Interest-based RDF Update Propagation
This addresses the issue of high costs and inefficiencies in data synchronization for applications relying on LOD replicas, though it is an incremental improvement over existing replication methods.
The paper tackles the problem of maintaining up-to-date local replicas of large Linked Open Data (LOD) datasets like DBpedia by introducing an interest-based RDF update propagation approach, which reduces the need for frequent full dataset replacements by propagating only relevant updates based on user-defined graph patterns.
Many LOD datasets, such as DBpedia and LinkedGeoData, are voluminous and process large amounts of requests from diverse applications. Many data products and services rely on full or partial local LOD replications to ensure faster querying and processing. While such replicas enhance the flexibility of information sharing and integration infrastructures, they also introduce data duplication with all the associated undesirable consequences. Given the evolving nature of the original and authoritative datasets, to ensure consistent and up-to-date replicas frequent replacements are required at a great cost.
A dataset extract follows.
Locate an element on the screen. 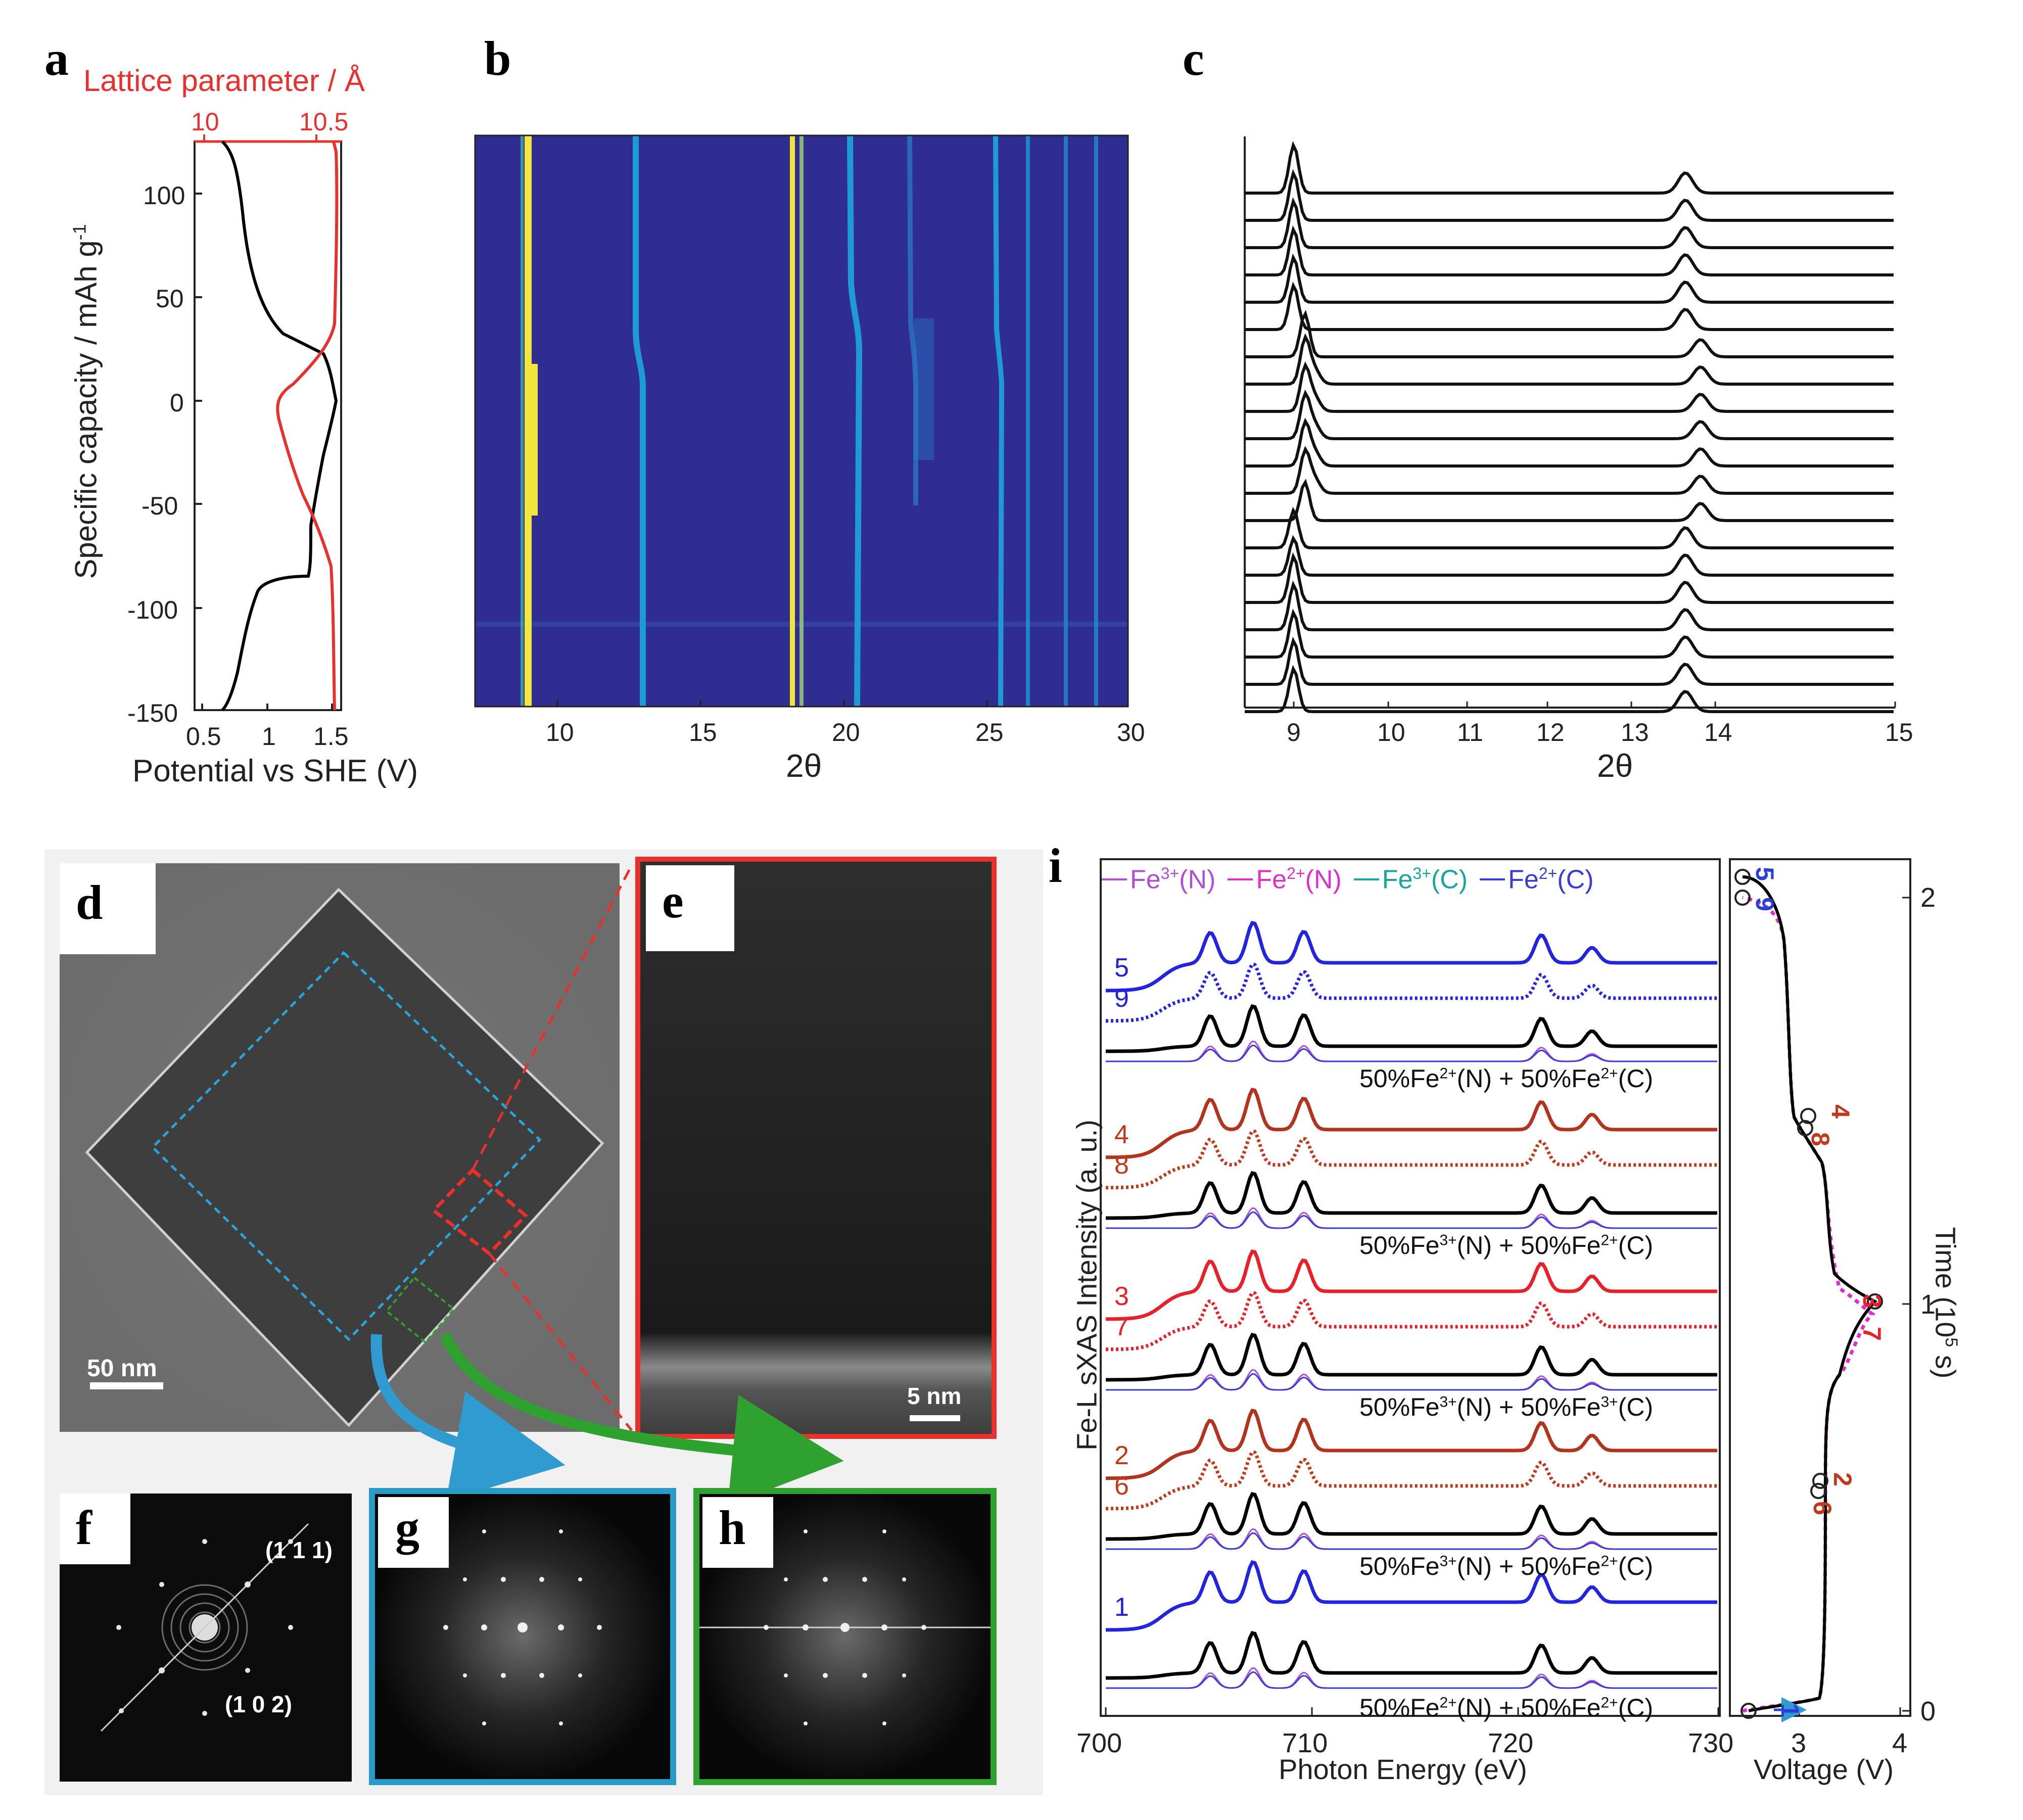 The width and height of the screenshot is (2023, 1820). panel-a-xlabel: Potential vs SHE (V) is located at coordinates (275, 771).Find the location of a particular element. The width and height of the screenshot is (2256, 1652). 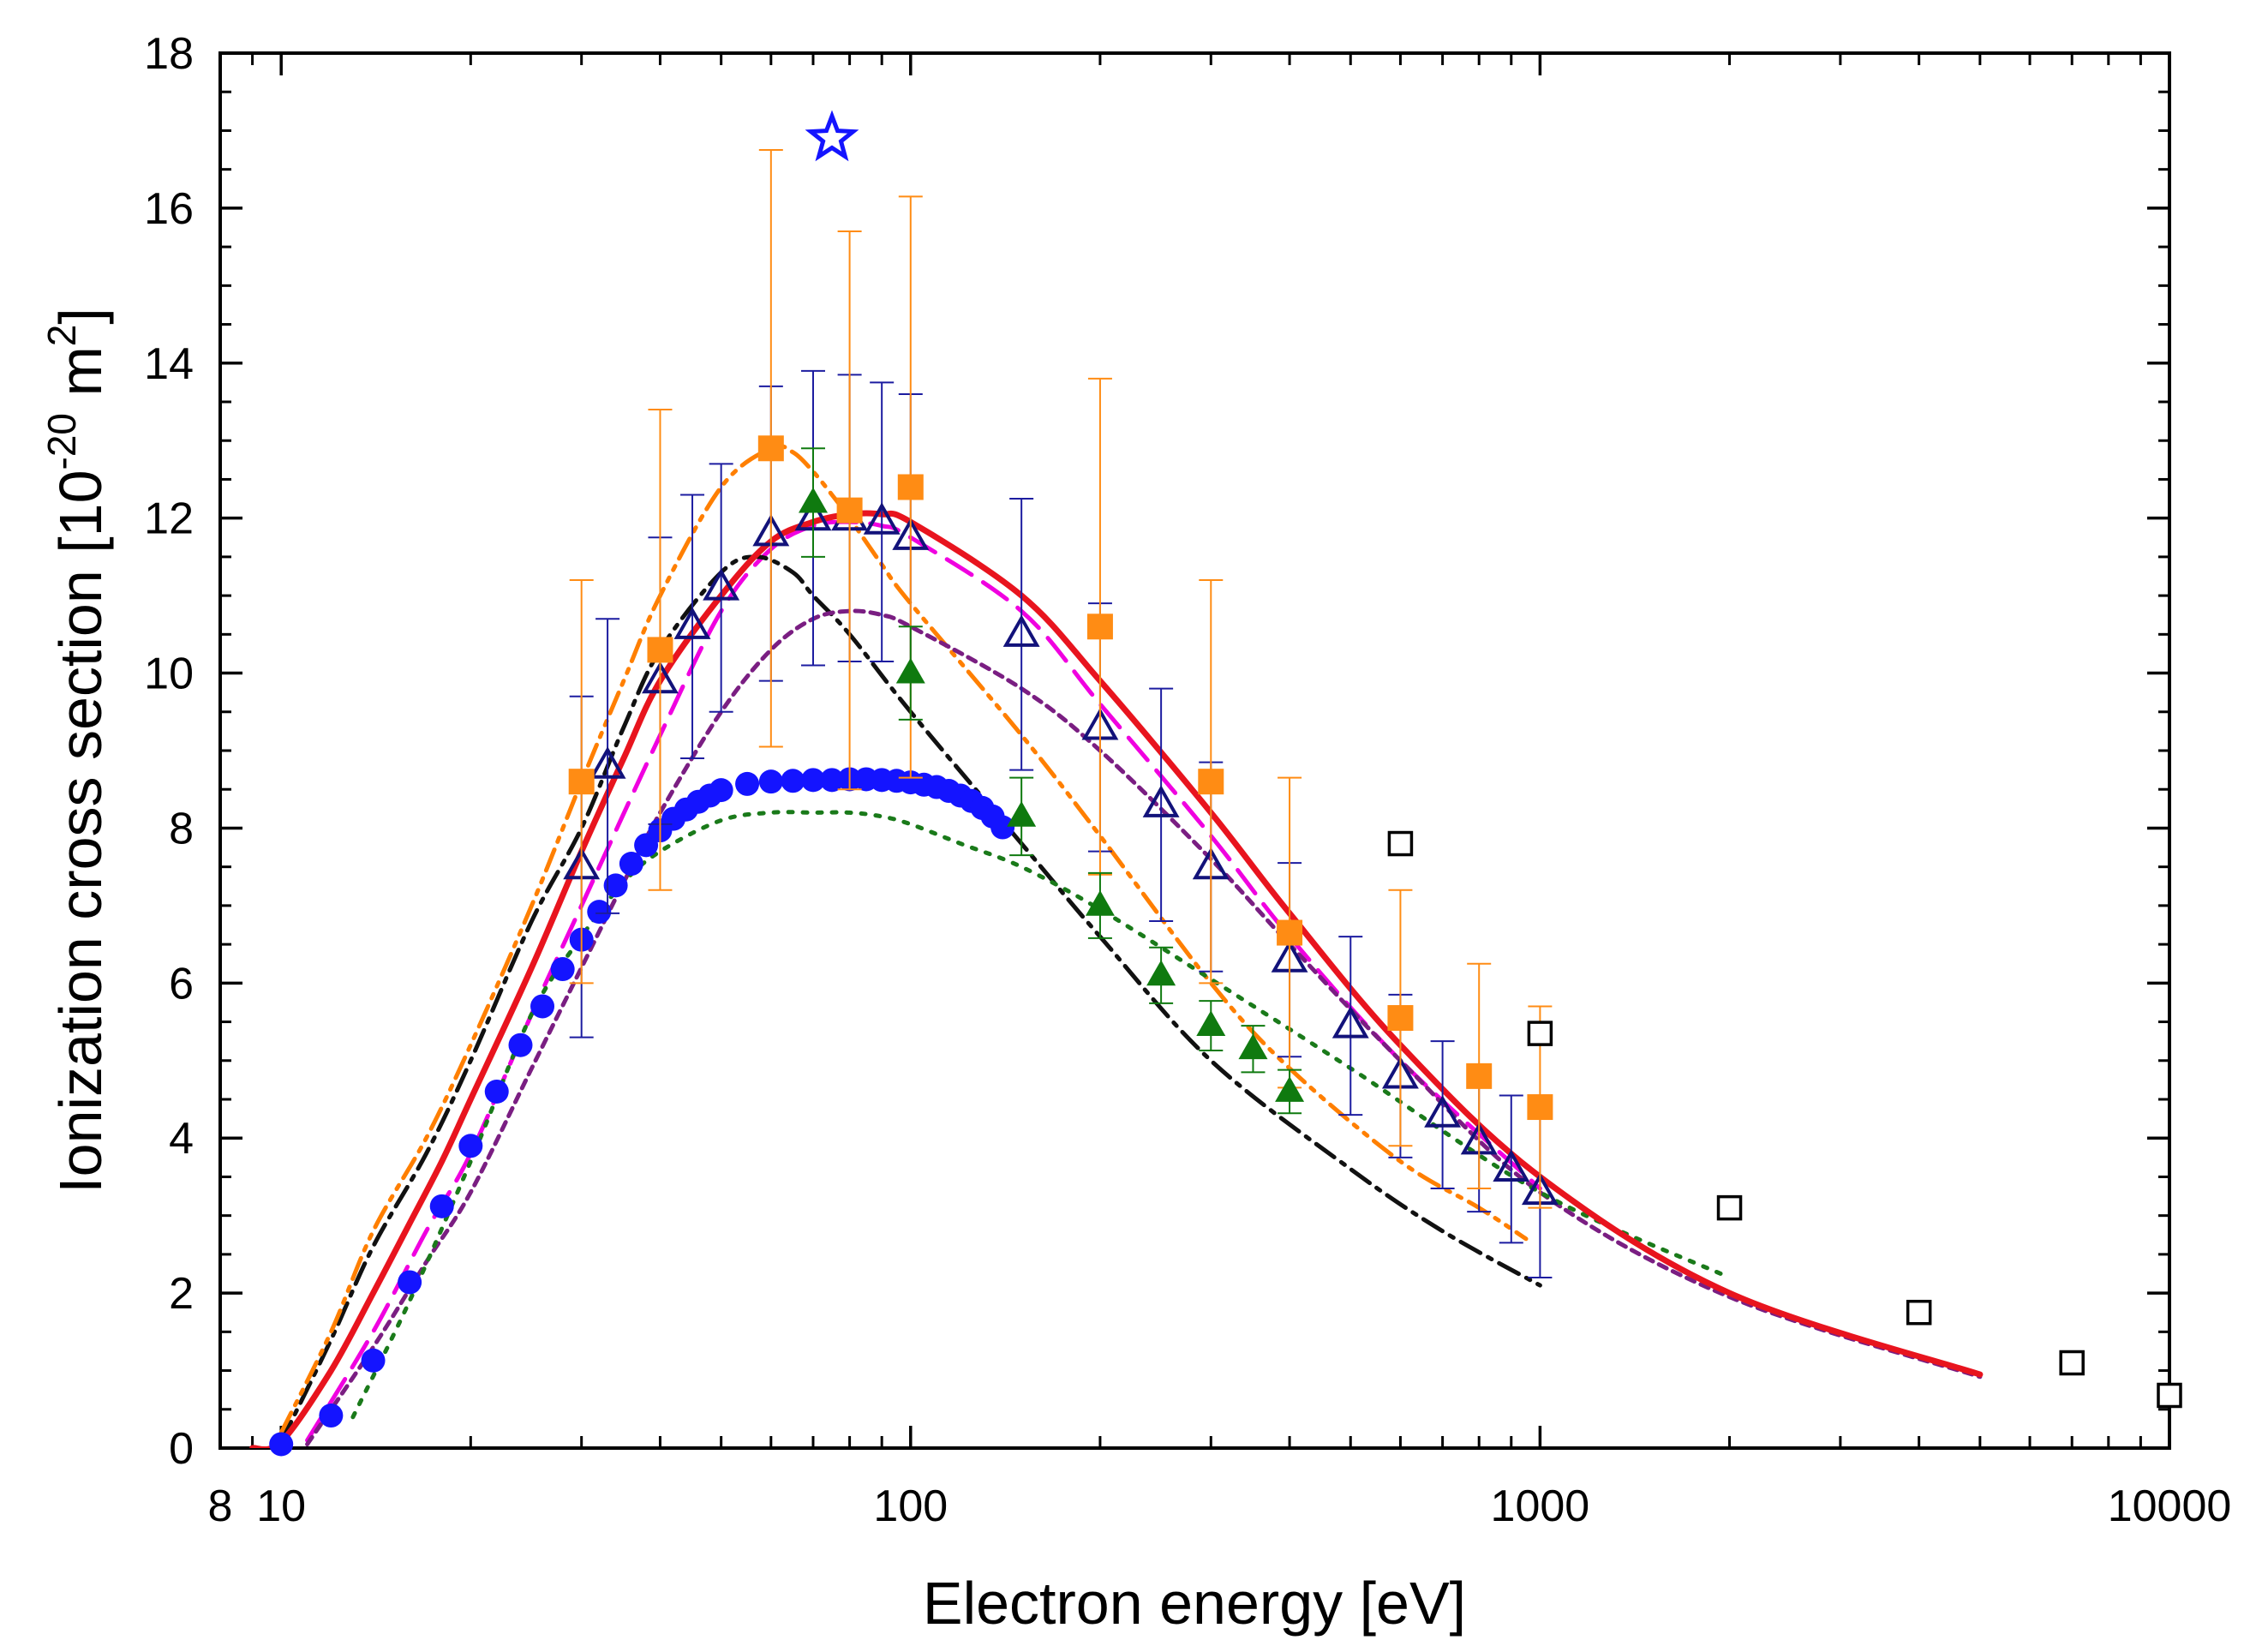

x-tick-label: 100 is located at coordinates (910, 1506).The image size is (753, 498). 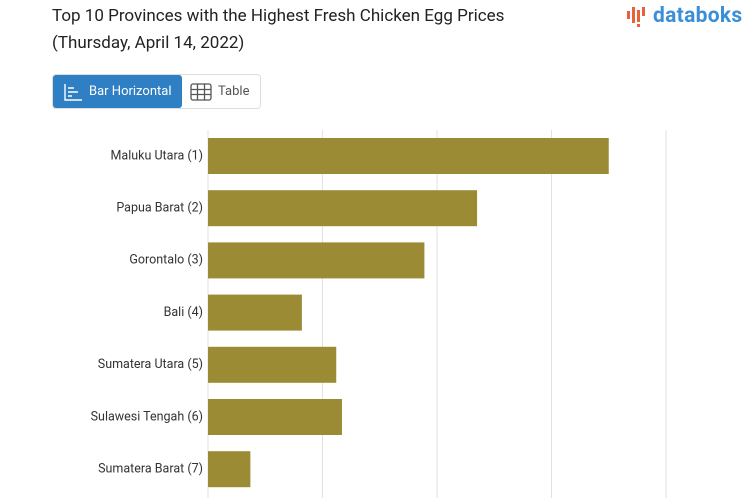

In this paper, we introduce an approach for interest-based RDF update propagation, which propagates only interesting parts of updates from the source to the target dataset. Effectively, this enables remote applications to `subscribe' to relevant datasets and consistently reflect the necessary changes locally without the need to frequently replace the entire dataset (or a relevant subset). Our approach is based on a formal definition for graph-pattern-based interest expressions that is used to filter interesting parts of updates from the source. We implement the approach in the iRap framework and perform a comprehensive evaluation based on DBpedia Live updates, to confirm the validity and value of our approach.